Task inputs below:

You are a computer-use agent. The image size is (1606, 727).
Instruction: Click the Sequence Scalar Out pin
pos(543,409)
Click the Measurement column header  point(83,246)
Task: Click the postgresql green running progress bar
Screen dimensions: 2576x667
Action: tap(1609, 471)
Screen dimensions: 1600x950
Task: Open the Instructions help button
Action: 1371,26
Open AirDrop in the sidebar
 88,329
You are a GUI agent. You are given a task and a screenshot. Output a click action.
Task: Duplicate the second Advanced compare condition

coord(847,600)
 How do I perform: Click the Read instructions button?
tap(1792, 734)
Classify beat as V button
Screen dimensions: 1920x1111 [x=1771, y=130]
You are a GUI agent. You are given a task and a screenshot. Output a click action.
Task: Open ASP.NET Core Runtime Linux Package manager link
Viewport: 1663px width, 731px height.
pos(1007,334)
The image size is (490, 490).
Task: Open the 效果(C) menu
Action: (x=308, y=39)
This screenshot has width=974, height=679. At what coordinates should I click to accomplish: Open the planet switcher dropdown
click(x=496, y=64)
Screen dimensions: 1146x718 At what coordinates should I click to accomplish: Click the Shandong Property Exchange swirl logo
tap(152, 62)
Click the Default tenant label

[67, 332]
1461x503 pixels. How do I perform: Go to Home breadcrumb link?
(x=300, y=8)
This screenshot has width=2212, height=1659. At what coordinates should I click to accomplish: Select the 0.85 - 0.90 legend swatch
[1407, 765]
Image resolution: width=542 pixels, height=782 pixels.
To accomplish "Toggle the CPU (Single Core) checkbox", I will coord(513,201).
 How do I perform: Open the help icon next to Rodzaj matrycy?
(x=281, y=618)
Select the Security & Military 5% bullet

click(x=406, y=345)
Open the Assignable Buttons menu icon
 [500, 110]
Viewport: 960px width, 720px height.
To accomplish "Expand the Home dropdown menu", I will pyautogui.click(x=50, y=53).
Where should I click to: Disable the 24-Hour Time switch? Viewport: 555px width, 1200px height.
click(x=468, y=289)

End of Task inputs.

Problem statement
Only the lines from the one with "Classify beat as V button" through the final line above belong in the answer, each retyped exactly.

Written solution
Classify beat as V button
Screen dimensions: 1920x1111 [x=1771, y=130]
You are a GUI agent. You are given a task and a screenshot. Output a click action.
Task: Open ASP.NET Core Runtime Linux Package manager link
Viewport: 1663px width, 731px height.
pos(1007,334)
The image size is (490, 490).
Task: Open the 效果(C) menu
Action: (x=308, y=39)
This screenshot has width=974, height=679. At what coordinates should I click to accomplish: Open the planet switcher dropdown
click(x=496, y=64)
Screen dimensions: 1146x718 At what coordinates should I click to accomplish: Click the Shandong Property Exchange swirl logo
tap(152, 62)
Click the Default tenant label

[67, 332]
1461x503 pixels. How do I perform: Go to Home breadcrumb link?
(x=300, y=8)
This screenshot has width=2212, height=1659. At what coordinates should I click to accomplish: Select the 0.85 - 0.90 legend swatch
[1407, 765]
Image resolution: width=542 pixels, height=782 pixels.
To accomplish "Toggle the CPU (Single Core) checkbox", I will coord(513,201).
 How do I perform: Open the help icon next to Rodzaj matrycy?
(x=281, y=618)
Select the Security & Military 5% bullet

click(x=406, y=345)
Open the Assignable Buttons menu icon
 [500, 110]
Viewport: 960px width, 720px height.
To accomplish "Expand the Home dropdown menu", I will pyautogui.click(x=50, y=53).
Where should I click to: Disable the 24-Hour Time switch? Viewport: 555px width, 1200px height.
click(x=468, y=289)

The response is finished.